税金の計算がどのように行われたかを確認する書類
源泉徴収票は、会社が従業員に対して発行する 「1年間の給与と税金の計算結果」 をまとめた書類です。
年末調整の結果が反映されており、 住民税・確定申告・各種手続きの基礎資料になります。
ただし、専門用語が多く、 どこを見れば何が分かるのかが分かりにくいという声が多くあります。

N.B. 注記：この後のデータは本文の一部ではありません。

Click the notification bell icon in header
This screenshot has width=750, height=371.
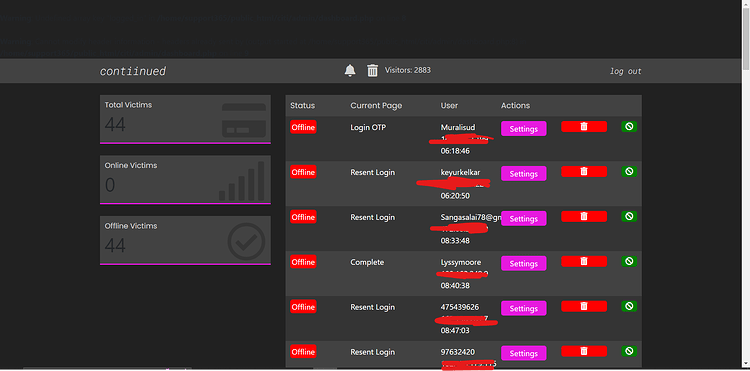(x=350, y=70)
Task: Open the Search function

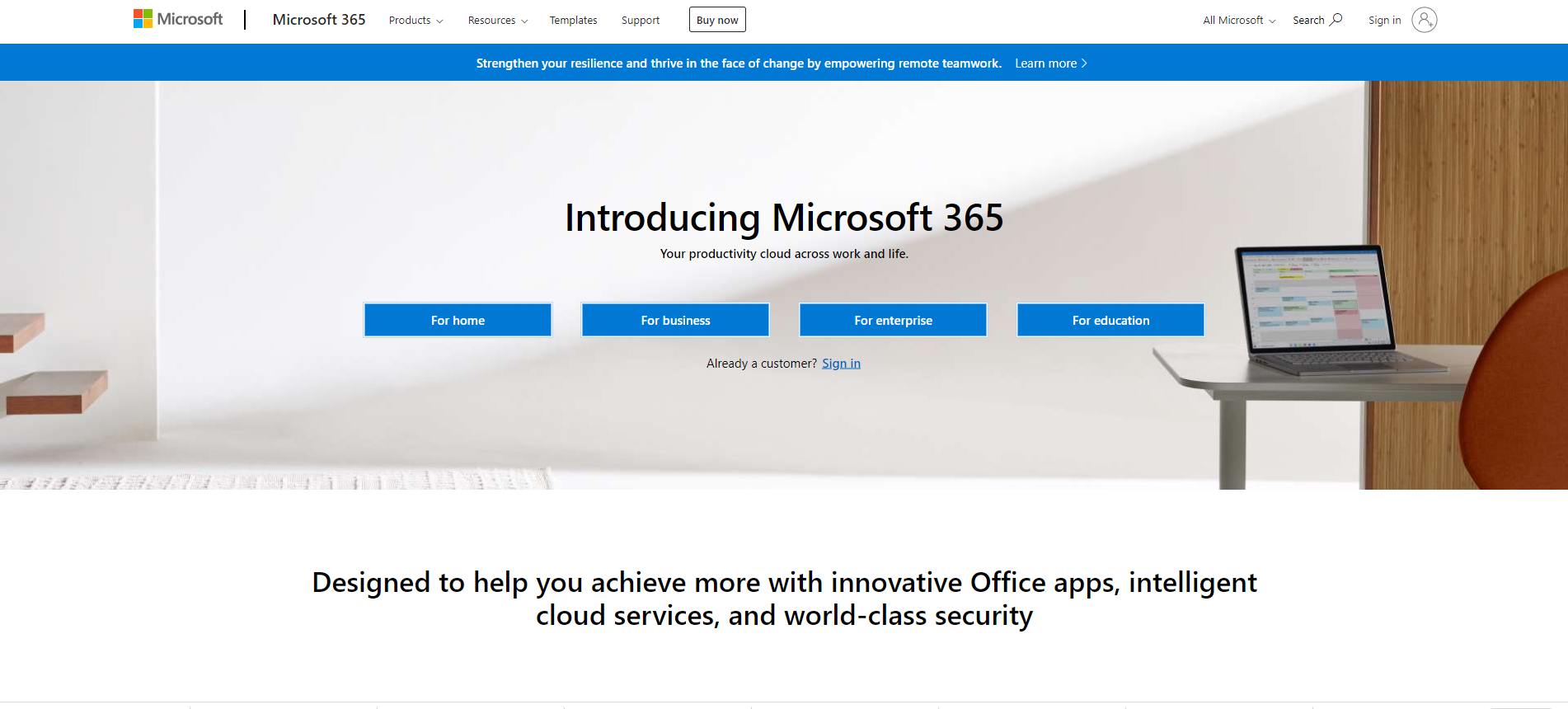Action: pos(1317,19)
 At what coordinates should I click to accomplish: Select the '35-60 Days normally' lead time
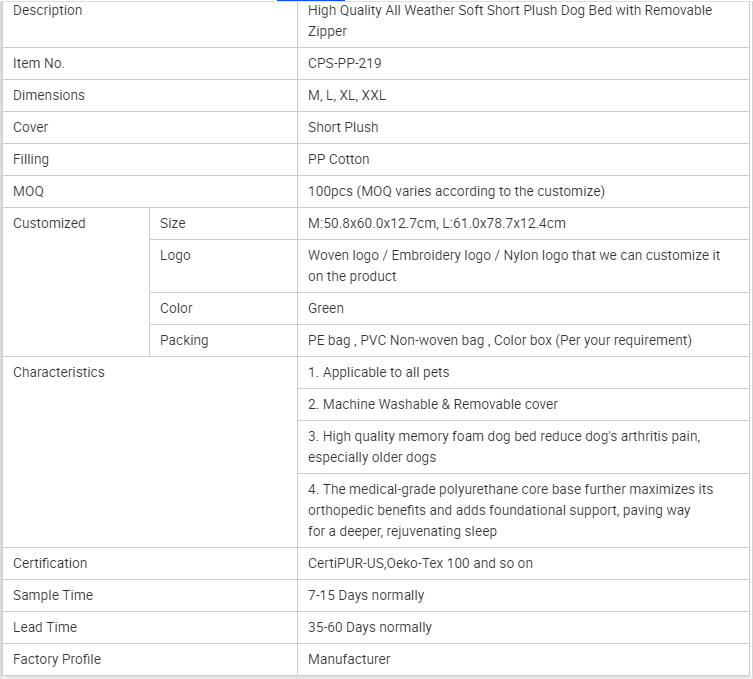point(370,627)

ここでは、源泉徴収票の構造を整理し、 最低限確認すべき 3 つのポイント を中心に解説します。
1. 源泉徴収票の全体構造
源泉徴収票は、次の 4 つの情報で構成されています。
- 支払金額(1年間の給与収入)
- 所得控除(税金を減らす仕組み)
- 源泉徴収税額(1年間に天引きされた所得税)
- 年末調整の結果(還付・追加徴収)
この順番で計算されているため、 源泉徴収票は「税金の答え合わせ表」として読むことができます。
2. 支払金額:まず“年収”を確認する
最初に見るべきは 支払金額 です。
ここには、
- 基本給
- 残業代
- 各種手当
- 賞与(ボーナス) など、1 年間に会社から受け取った給与の総額が記載されています。
いわゆる 年収 にあたる部分です。
3. 所得控除:税額が大きく変わる重要ポイント
次に確認するのが 所得控除 です。
控除は「税金を減らす仕組み」で、 年末調整で反映される控除は主に次のとおりです。
- 基礎控除
- 社会保険料控除
- 扶養控除
- 生命保険料控除
- 地震保険料控除
- 配偶者控除
- 住宅ローン控除(初年度以外)
控除が正しく反映されているかどうかで、 最終的な税額が大きく変わります。
特に、
- 扶養の申告漏れ
- 保険料控除証明書の提出漏れ はよくあるミスです。
4. 源泉徴収税額:1年間に天引きされた所得税
源泉徴収税額とは、 会社が毎月の給与から天引きした所得税の合計 です。
年末調整で計算し直され、
- 多く天引きされていた → 還付
- 少なく天引きされていた → 追加徴収 となります。
ここを見ると、 「今年の所得税がいくらだったか」 が分かります。
5. 年末調整の結果
源泉徴収票には、年末調整の結果が反映されています。
- 控除が増えた → 税金が減る → 還付
- 控除が少ない → 税金が増える → 追加徴収
年末調整は「会社が代わりに確定申告をする仕組み」なので、 源泉徴収票はその最終結果です。
6. 住民税に使われるのは“翌年の税額計算”
源泉徴収票は、翌年の住民税の計算にも使われます。
住民税は 前年の所得をもとに計算される ため、源泉徴収票の内容がそのまま反映されます。
7. 最低限ここだけ見ればよい(3ポイント)
源泉徴収票を読むとき、 最低限確認すべきポイントは次の 3 つです。
- 支払金額(年収)
- 所得控除(控除の漏れがないか)
- 源泉徴収税額(最終的な所得税額)
この 3 点を押さえるだけで、 源泉徴収票の内容は大きく理解できます。
まとめ
源泉徴収票は、 「1年間の給与と税金の計算結果」 をまとめた書類です。
見るべきポイントは次の 3 つ。
- 支払金額(年収)
- 所得控除(控除の反映状況)
- 源泉徴収税額(最終的な所得税)
この 3 点を確認することで、 税金の計算がどのように行われたかが自然に理解できるようになります。